Сергей Сергеевич Аверинцев был филолог — Филолог с большой буквы, как сказали бы в полуказенном стиле недавних времен. Конечно, он был гораздо больше чем филолог. На нынешнем языке следовало бы сказать: культуролог. Но это слишком нынешнее слово, и Аверинцев его не любил. Не в последнюю очередь потому, что в нем не было той этимологии, которая есть в слове “филология”. Филология — значит любовь к слову. Из всех русских “-логий” это единственная, в которой есть корень “любовь”. Это и придает этой науке особое измерение — человеческое. О нем Аверинцев писал в статье “Похвала филологии” — когда он в 1968 году получил премию Ленинского комсомола за свою работу о Плутархе и едва ли не в первый раз был приглашен выступить в массовой печати; о нем он писал и в фундаментальной статье “Филология” для “Литературной энциклопедии”.
Любовь — опасный соблазн: когда этимология разрешает человеку что-то любить, он тотчас ищет в этом права чего-то не любить. Этот соблазн был чужд Аверинцеву: филолог должен любить всякое слово, а не только избранное. Мне дорога его реплика: “Как жаль, что мы не в силах все вместить и все любить”. Мало того: когда разрешено любить, то кажется, что разрешено и внушать, навязывать эту любовь своим ближним и дальним. Этого соблазна он тоже избегал: в предисловии к книге “Поэты”, к десяти замечательным признаниям в любви к ним от Вергилия до Честертона, он писал: “Я надеюсь, что читатель не причтет меня к числу заклинателей и гипнотизеров от гуманитарии — хотя бы потому, что у меня нет той нечеловеческой уверенности в себе, которая обличает последних”. Это не случайные слова: молодые слушатели, толпами стекавшиеся на его выступления, радовались подпасть именно такому гипнозу. Но сам он совсем не был этому рад. Он говорил: “Кончая лекцию, мне всегда хочется сказать: а может быть, все совсем наоборот”.
Любить — это большая ответственность. У каждого любящего возникает в сознании образ “мой Пушкин” (и т. п.), но не каждый умеет помнить, что настоящий Пушкин больше и важнее этого “моего”. В том же предисловии к “Поэтам” он писал: “Мне хотелось не столько сделать их „моими”, сколько самому сделать себя — „их””. Не так важно, нравится ли Вергилий нам; важнее, понравились ли бы мы Вергилию. Причастность культуре требует от нас смирения, а не самоутверждения. Он говорил: “Рассуждать о падении культуры бесполезно, пока мы не научимся видеть истинных врагов культуры в самих себе”. Филология — это универсальное знание, вырастающее из текстов, но возвращающееся к ним в смиренной заботе о понимании. Филология — это служба общения культур; но она не притворяется диалогом. Прошлые культуры не имели в виду нас и не разговаривают с нами. Филолог — не собеседник прошлой культуры, а скромный толмач при ней, пересказывающий слова, не к нему и не к нам обращенные.

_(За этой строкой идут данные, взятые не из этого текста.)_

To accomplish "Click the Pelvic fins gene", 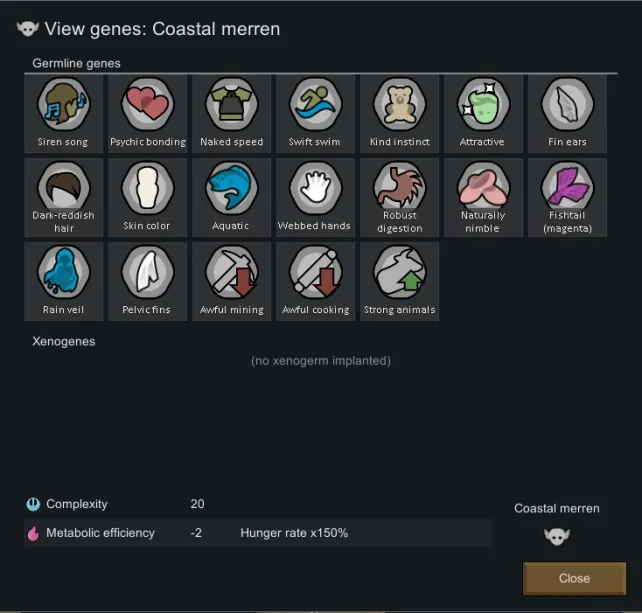I will [x=147, y=281].
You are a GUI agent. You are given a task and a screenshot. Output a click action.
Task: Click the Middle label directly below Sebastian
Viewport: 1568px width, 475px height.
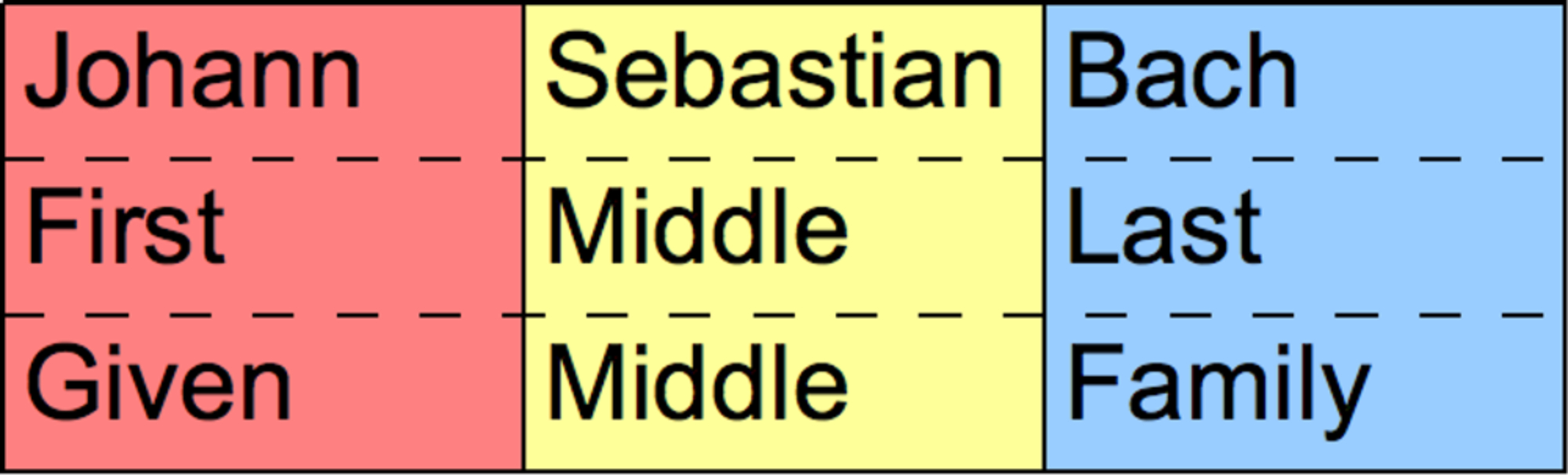point(697,229)
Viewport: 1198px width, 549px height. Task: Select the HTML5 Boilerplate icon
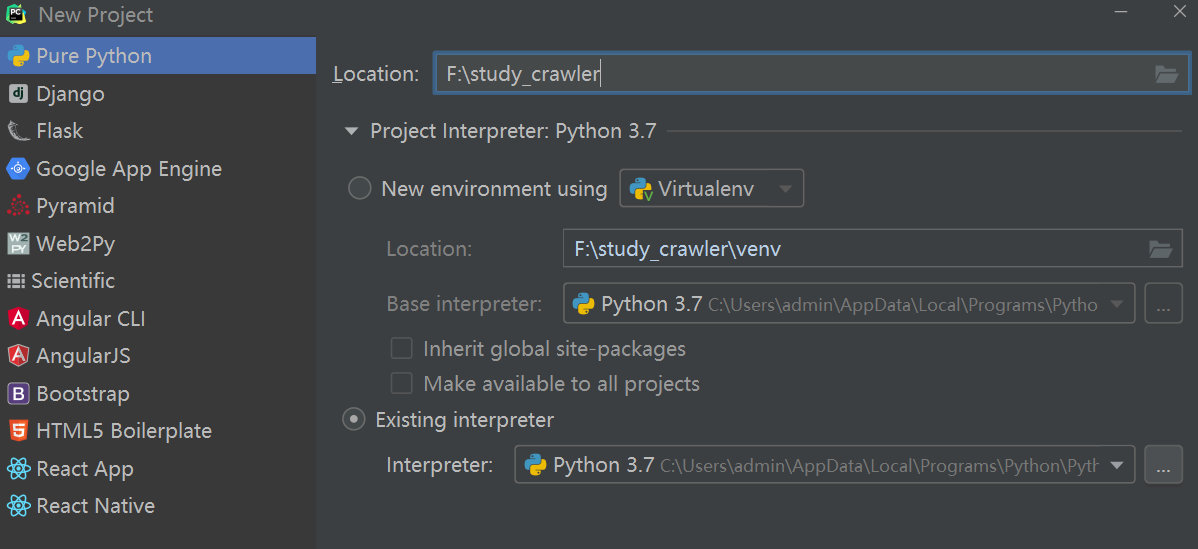click(x=18, y=431)
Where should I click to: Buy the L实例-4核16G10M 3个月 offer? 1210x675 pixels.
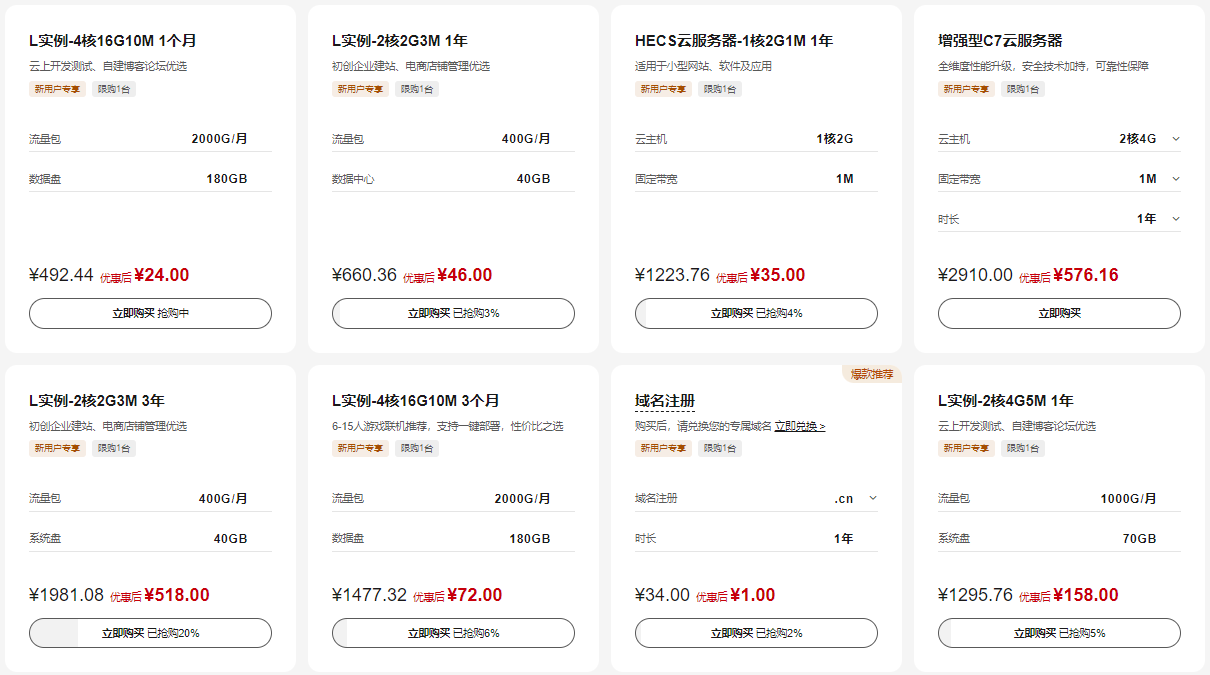(453, 633)
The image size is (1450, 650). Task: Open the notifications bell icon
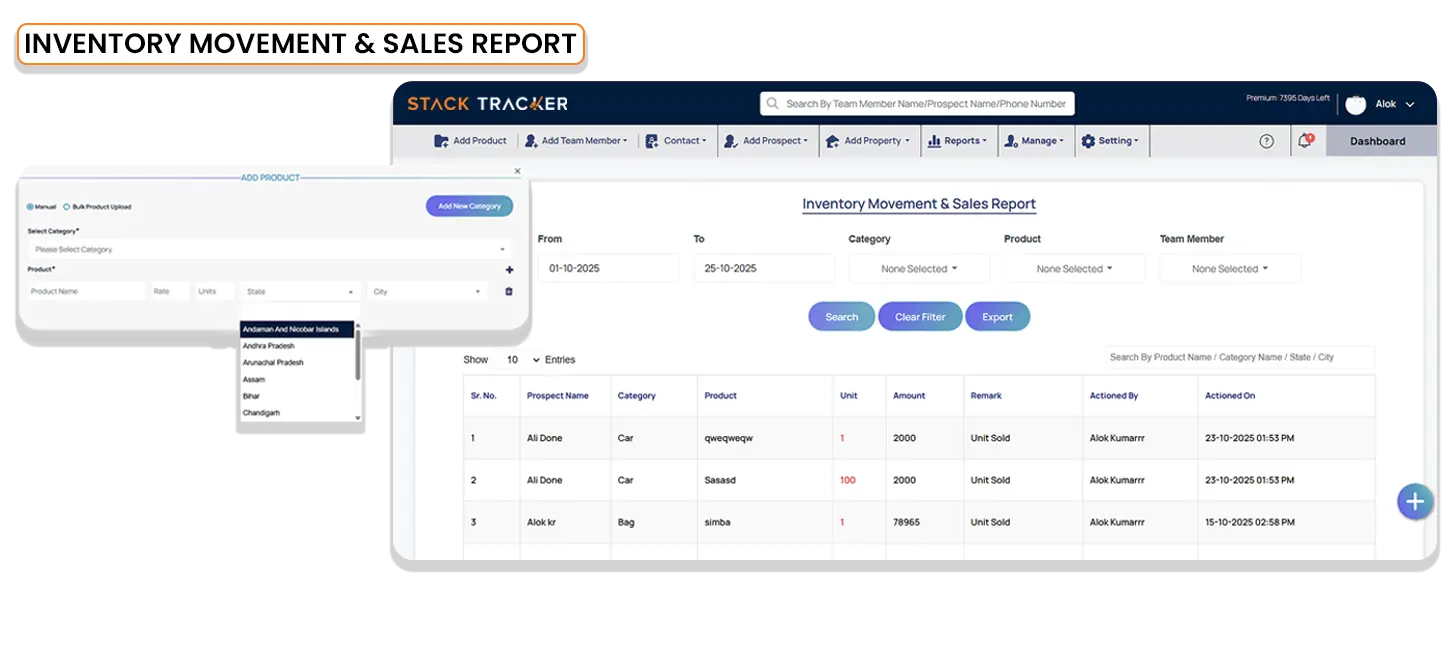tap(1304, 141)
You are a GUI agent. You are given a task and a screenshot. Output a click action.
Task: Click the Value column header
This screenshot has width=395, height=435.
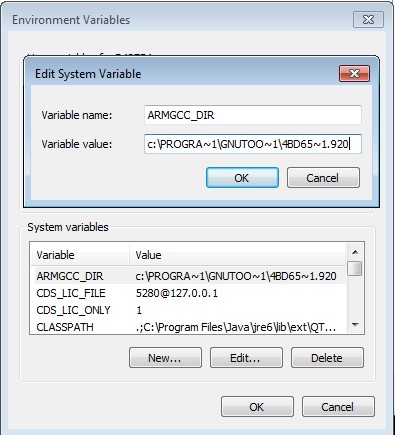[x=237, y=255]
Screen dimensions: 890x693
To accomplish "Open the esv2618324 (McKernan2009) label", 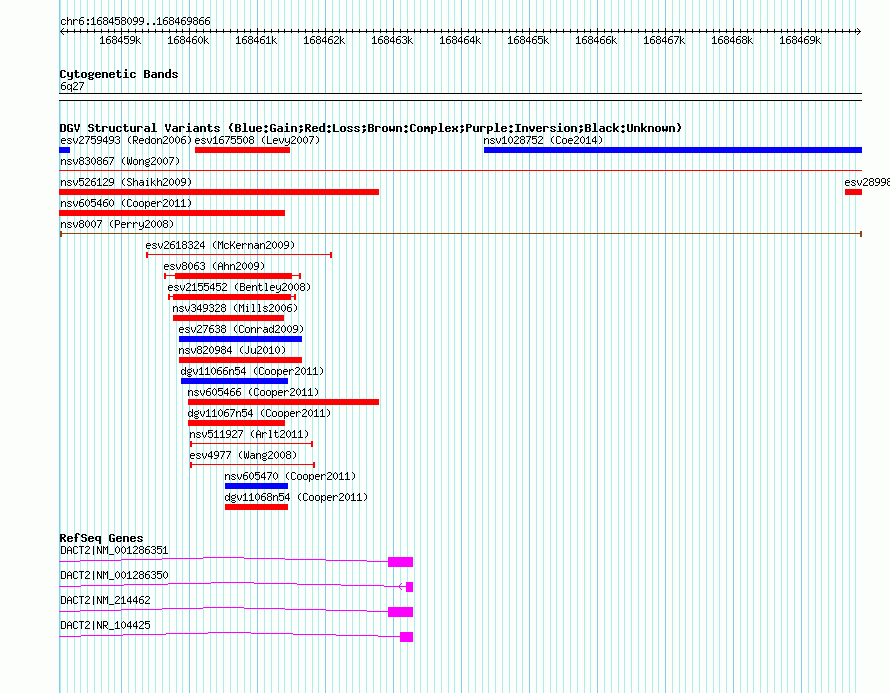I will (x=220, y=245).
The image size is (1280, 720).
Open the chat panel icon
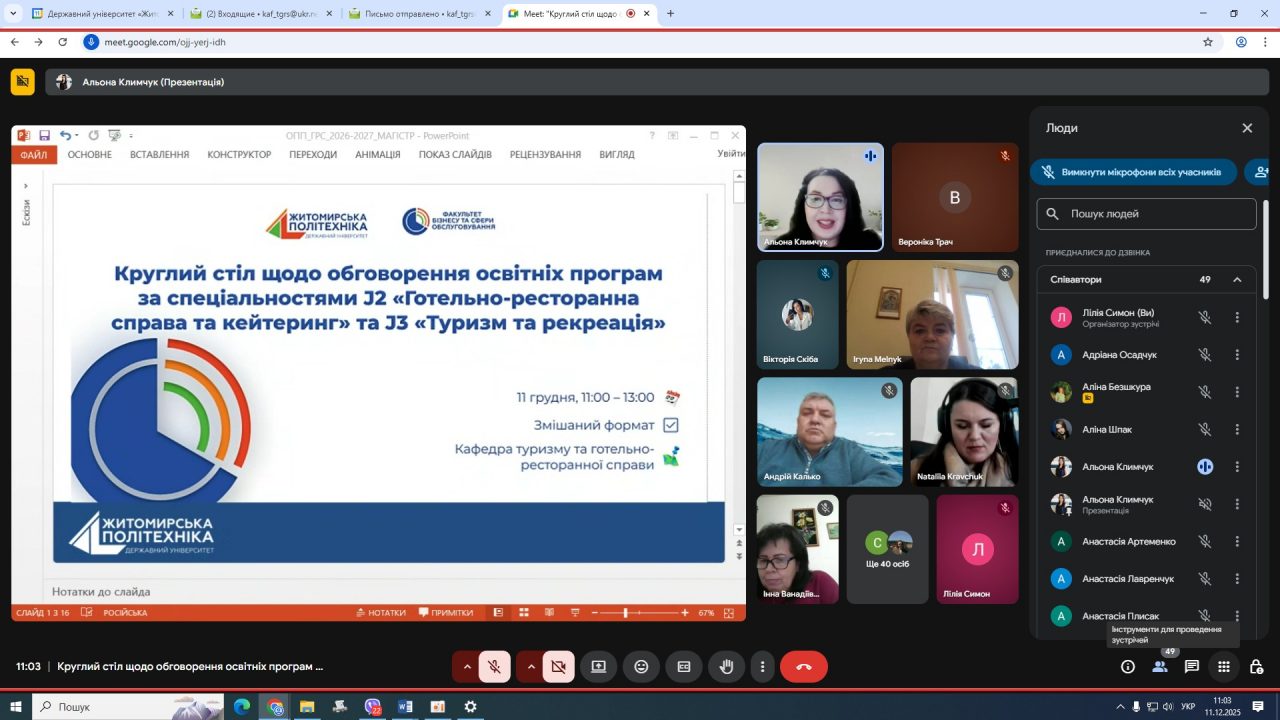tap(1192, 667)
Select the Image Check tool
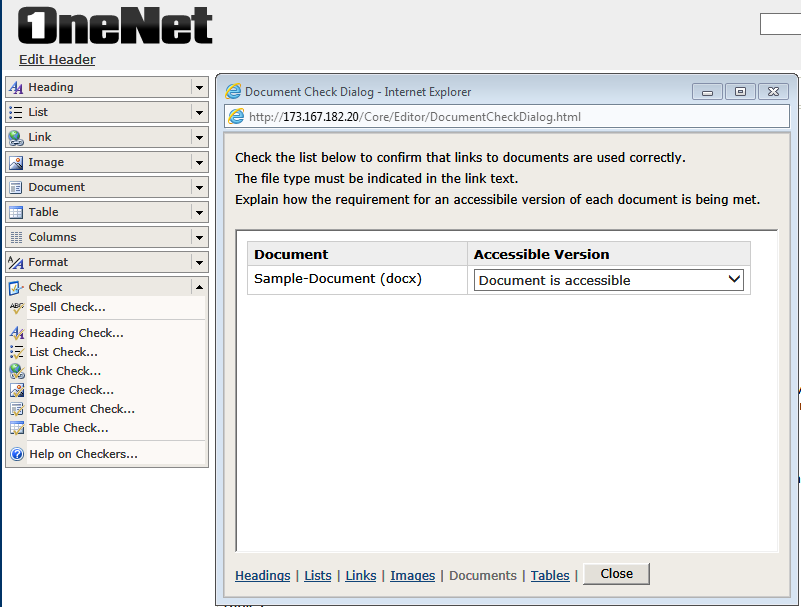Viewport: 801px width, 607px height. [x=17, y=389]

Склад его характера был закрытый, монологический, даже с кафедры не наставляющий, а подающий пример для самостоятельной мысли. “Мысль не притворяется движущейся, она дает не указание пути, а образец поступи. Хорошо, когда читатель дочитывает книгу с безошибочным ощущением, что теперь он не знает больше, чем не знал раньше”. Но добиться этого ощущения у читателей — и особенно у слушателей — ему решительно не удавалось: наоборот, всех переполняло ощущение окрыляющего понимания. Тому были свои причины. С культурами мы знакомимся, как с людьми: сперва видим в них сходство с нами, а потом отличия от нас. Рассказывая об этих культурах, Аверинцев начинал сразу со второй стадии — с высокой планки знакомства. Поэтому они рисовались необычными, загадочными и пленительными: чудом понятыми. Эту иллюзию чуда переживал каждый, кто слышал его лекции и публичные выступления.
Эти памятные выступления привлекали народ, как при риторах Второй софистики. Он очень хорошо говорил — так, как только и можно при таком ощущении ответственности перед словом. “При советской власти так хорошо говорить уже было диссидентством”, — писал младший современник. Я был на первых разрешенных ему лекциях — на историческом факультете, по византийской эстетике. Он ставил очень высокую планку, эти лекции понятны были немногим, но ощущение причастности к большой науке и большой культуре было у всех. Он не радовался такому эффекту, но понимал, что это нужно людям. Он писал: “История литературы — не просто предмет познания, но одновременно шанс дышать „большим временем”, вместо того чтобы задыхаться в малом”. Вот это ощущение дыхания большого времени передавалось слушателям безошибочно. Им казалось, что это главное. Но для Аверинцева, для филолога, для толмача мировой культуры, это все-таки не было главным.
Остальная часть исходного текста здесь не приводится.